Se levantó de golpe y empezó a arrancar las alfombras del suelo. ¿Para qué las quería? ¡Él no recordaba nada, no tenía nada sagrado! Estela era una zorra, apenas unos años mayor que su hijo. Había vuelto al pueblo, moderna, joven, guapa. Y en un abrir y cerrar de ojos se coló en la oficina del ayuntamiento. ¡Claro, era una “especialista”! En dos años llegó a economista jefe. El alcalde estaba rendido a sus pies, pero no dejó a su familia. Una cosa es divertirse con una jovencita, otra es destruir un hogar. Pero Fedro, como un cordero, se dejó llevar. ¿Y de qué le servía a ella? Con el sueldo de veterinario rural no iban a vivir como reyes. Bueno, él eligió, no había vuelta atrás.
***
Tania recordó el año en que se casaron. Jóvenes, apasionados, nada les importaba. ¿No tenían dinero? No importaba, tenían un almacén lleno de patatas. Por las noches encendían una hoguera en la calle y se acurrucaban juntos. Cuando las llamas se apagaban, asaban las patatas en las brasas. Las comían con piel y todo, las caras negras de ceniza, riéndose.
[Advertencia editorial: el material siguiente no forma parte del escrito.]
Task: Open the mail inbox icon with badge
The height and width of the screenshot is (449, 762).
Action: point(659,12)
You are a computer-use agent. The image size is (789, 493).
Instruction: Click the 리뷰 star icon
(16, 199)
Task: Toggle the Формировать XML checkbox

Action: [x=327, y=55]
Les dieron una casita que había pertenecido a una abuela solitaria. Tania encontró allí un tesoro: alfombras tejidas a mano, un samovar, muebles antiguos. Limpió la casa, lavó las alfombras en el río con Fedro. Creó un hogar acogedor. Volvían del trabajo y tomaban té del samovar.
Soñaban con una casa grande, con cocina de madera, alfombras, samovar. Con armarios tallados. Para cuando fueran viejos, sentarse allí y recordar su juventud.
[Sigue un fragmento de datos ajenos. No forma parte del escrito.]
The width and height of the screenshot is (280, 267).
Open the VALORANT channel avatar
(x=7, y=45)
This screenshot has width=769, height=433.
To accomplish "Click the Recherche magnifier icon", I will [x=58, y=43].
Cuando descubrió que Fedro la engañaba, se convenció de que si tenía esa cocina de madera, con alfombras y samovar, todo volvería a ser como antes. Fedro regresaría.
Pero ni la cocina, ni las alfombras, ni el samovar le devolvieron la felicidad. Fedro solo veía a su amante. Como dice el refrán: *”Canas en la barba, demonio en el costado”*. Todo el pueblo admiraba la paciencia de Tania. Saber de las aventuras y callar, fingir que todo estaba bien. ¡Y Fedro, otro igual! ¡Ella le llevaba la edad de una hija!
***
Tania no dejó ver su dolor. Seguía adelante, sola en la casa que habían construido juntos. Ya no podía entrar en la cocina de sus sueños. En el trabajo, fingía normalidad. Hasta saludaba a Fedro como si nada hubiera pasado.
Al principio, él evitaba cruzarse con ella. Después se relajó. “Cosas que pasan”, pensaba.
Fedro tardó en pedir el divorcio, como si dudara. Pero cuando Tania le entregó los papeles, se quedó helado. Hasta la miró con celos. ¡Él esperaba llantos, súplicas! Pero ella seguía adelante, imperturbable. ¿Qué pasaba por su cabeza?
***
Tania, he venido a hablar. La casa es de los dos, pero tú vives aquí como una reina, y nosotros apretados en una habitación.